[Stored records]
[Start of Attachment]

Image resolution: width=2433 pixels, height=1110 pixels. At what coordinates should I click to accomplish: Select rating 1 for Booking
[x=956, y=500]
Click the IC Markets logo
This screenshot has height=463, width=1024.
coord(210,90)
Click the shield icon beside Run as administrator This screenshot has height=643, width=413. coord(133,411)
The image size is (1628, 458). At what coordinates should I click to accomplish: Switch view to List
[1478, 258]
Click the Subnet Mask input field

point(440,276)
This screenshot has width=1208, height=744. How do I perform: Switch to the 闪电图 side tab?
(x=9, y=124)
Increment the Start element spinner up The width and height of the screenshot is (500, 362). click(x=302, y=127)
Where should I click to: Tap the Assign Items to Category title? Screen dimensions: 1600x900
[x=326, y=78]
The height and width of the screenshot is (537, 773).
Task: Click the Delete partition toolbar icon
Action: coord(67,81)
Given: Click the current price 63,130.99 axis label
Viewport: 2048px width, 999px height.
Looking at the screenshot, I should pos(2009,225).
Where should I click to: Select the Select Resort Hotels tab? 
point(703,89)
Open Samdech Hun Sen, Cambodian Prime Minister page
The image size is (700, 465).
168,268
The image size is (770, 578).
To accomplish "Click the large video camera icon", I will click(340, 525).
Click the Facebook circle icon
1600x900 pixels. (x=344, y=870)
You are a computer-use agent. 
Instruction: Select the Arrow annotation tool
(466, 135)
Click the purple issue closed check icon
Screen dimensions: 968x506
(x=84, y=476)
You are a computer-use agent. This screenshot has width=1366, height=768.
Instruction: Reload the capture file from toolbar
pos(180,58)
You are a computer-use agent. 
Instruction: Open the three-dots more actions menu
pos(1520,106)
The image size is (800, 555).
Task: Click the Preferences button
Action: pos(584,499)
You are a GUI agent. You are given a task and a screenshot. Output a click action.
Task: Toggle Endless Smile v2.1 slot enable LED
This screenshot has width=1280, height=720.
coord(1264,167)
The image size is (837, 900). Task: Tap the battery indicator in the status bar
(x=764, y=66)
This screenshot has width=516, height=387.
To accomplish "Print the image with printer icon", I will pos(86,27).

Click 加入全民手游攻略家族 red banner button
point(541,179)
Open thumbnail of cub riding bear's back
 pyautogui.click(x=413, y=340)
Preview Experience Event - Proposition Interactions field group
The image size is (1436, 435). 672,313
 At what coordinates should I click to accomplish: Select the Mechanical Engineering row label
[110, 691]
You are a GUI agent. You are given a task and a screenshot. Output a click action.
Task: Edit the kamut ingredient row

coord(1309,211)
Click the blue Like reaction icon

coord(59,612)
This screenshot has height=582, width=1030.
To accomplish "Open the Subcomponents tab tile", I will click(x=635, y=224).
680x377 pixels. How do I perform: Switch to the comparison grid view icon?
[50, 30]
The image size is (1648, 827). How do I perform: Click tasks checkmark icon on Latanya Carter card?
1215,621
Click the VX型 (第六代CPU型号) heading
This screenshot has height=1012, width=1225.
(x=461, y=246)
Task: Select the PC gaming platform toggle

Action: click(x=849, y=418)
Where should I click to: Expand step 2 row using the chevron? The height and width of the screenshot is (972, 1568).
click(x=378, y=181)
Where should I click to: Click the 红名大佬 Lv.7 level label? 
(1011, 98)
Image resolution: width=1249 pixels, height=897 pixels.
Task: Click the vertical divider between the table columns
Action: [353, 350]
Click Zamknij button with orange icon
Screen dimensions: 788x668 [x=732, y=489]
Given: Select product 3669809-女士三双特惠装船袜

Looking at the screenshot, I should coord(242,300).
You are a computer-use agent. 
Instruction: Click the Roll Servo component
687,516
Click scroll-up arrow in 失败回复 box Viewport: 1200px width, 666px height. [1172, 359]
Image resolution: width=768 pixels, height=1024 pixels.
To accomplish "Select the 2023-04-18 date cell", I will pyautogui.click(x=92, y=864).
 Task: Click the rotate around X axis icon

[End of Attachment]

> **DESCRIPTION OF THE TASK**
Which lines above contain the word "will"? Copy all of them.

> **ANSWER SPACE**
To accomplish "Click the large video camera icon", I will click(340, 525).
To accomplish "Print the image with printer icon", I will pos(86,27).
To accomplish "Open the Subcomponents tab tile", I will click(x=635, y=224).
To accomplish "Select the 2023-04-18 date cell", I will pyautogui.click(x=92, y=864).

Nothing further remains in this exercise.